*** Opening of Extracted information ***

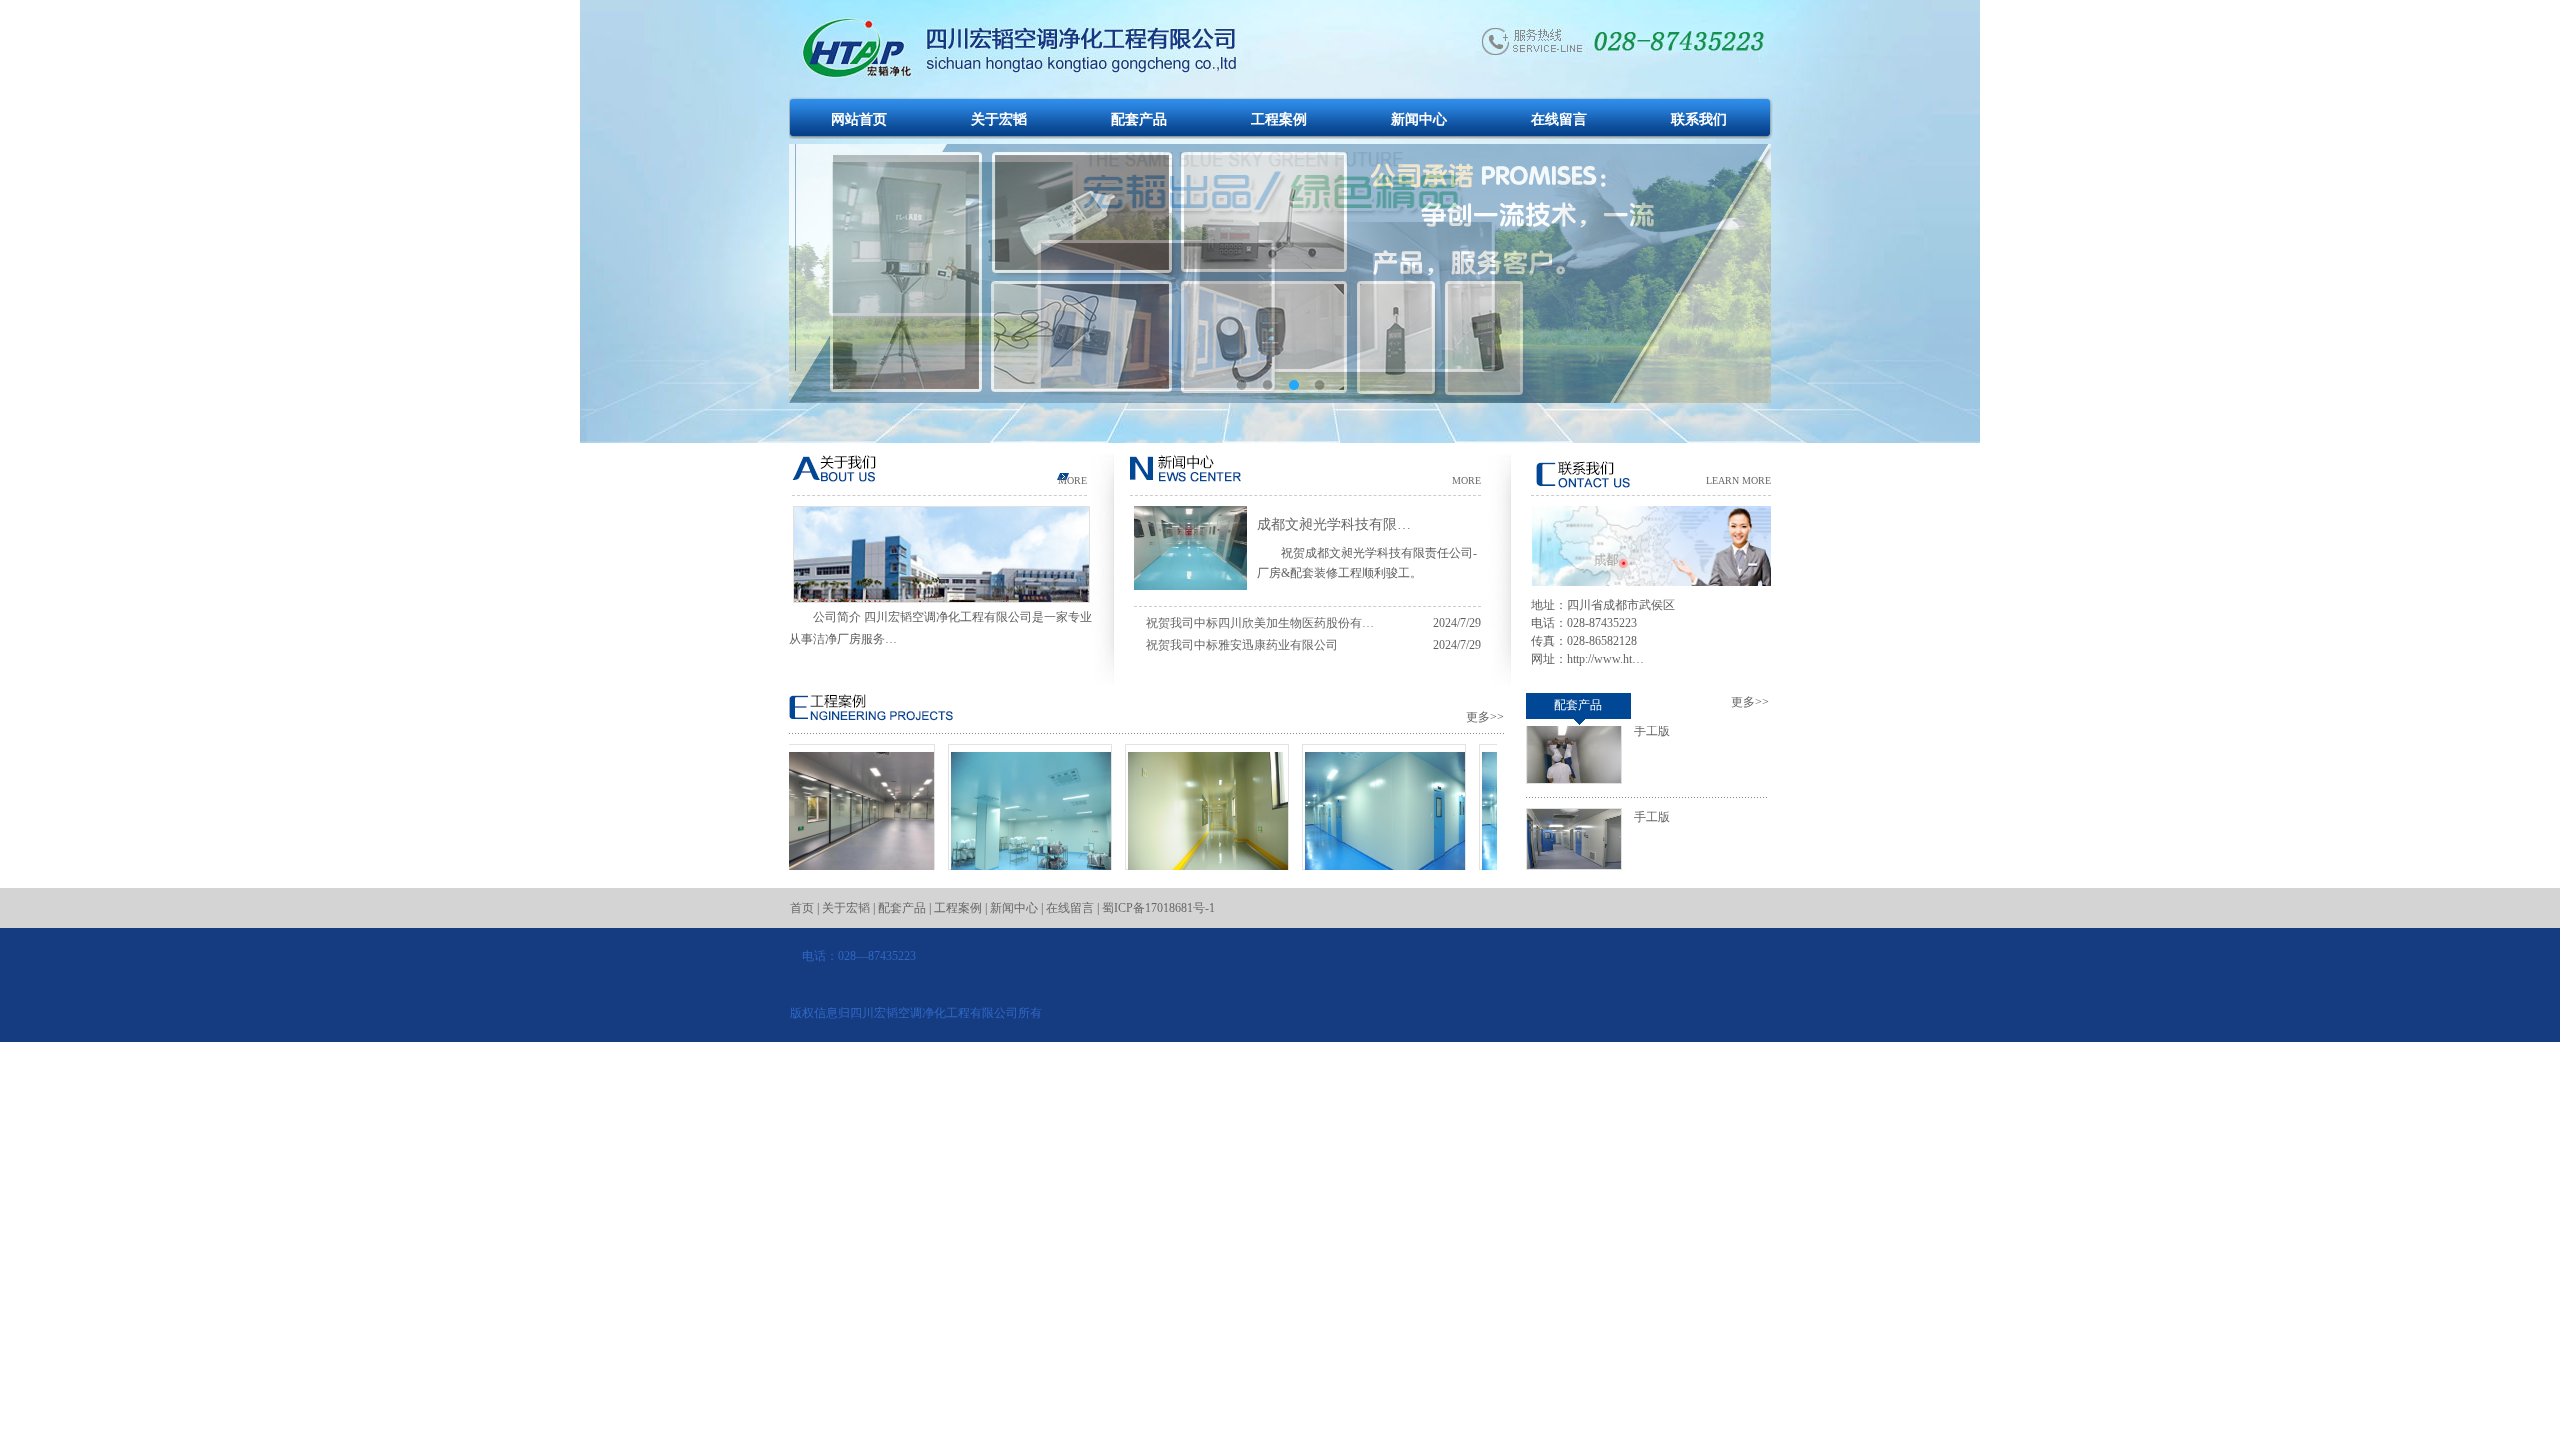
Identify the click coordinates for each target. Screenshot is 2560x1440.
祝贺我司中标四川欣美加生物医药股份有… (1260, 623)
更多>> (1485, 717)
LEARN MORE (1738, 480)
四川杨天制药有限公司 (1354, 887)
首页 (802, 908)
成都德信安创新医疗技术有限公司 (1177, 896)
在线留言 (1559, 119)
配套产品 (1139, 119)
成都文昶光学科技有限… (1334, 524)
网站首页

*** Close of Extracted information ***

- Assignment -
Each word of the data should be repeated exactly, and the pictures left out.

- Answer to the exercise -
Identify the click coordinates for each target. Screenshot is 2560x1440.
祝贺我司中标四川欣美加生物医药股份有… (1260, 623)
更多>> (1485, 717)
LEARN MORE (1738, 480)
四川杨天制药有限公司 (1354, 887)
首页 (802, 908)
成都德信安创新医疗技术有限公司 (1177, 896)
在线留言 (1559, 119)
配套产品 (1139, 119)
成都文昶光学科技有限… (1334, 524)
网站首页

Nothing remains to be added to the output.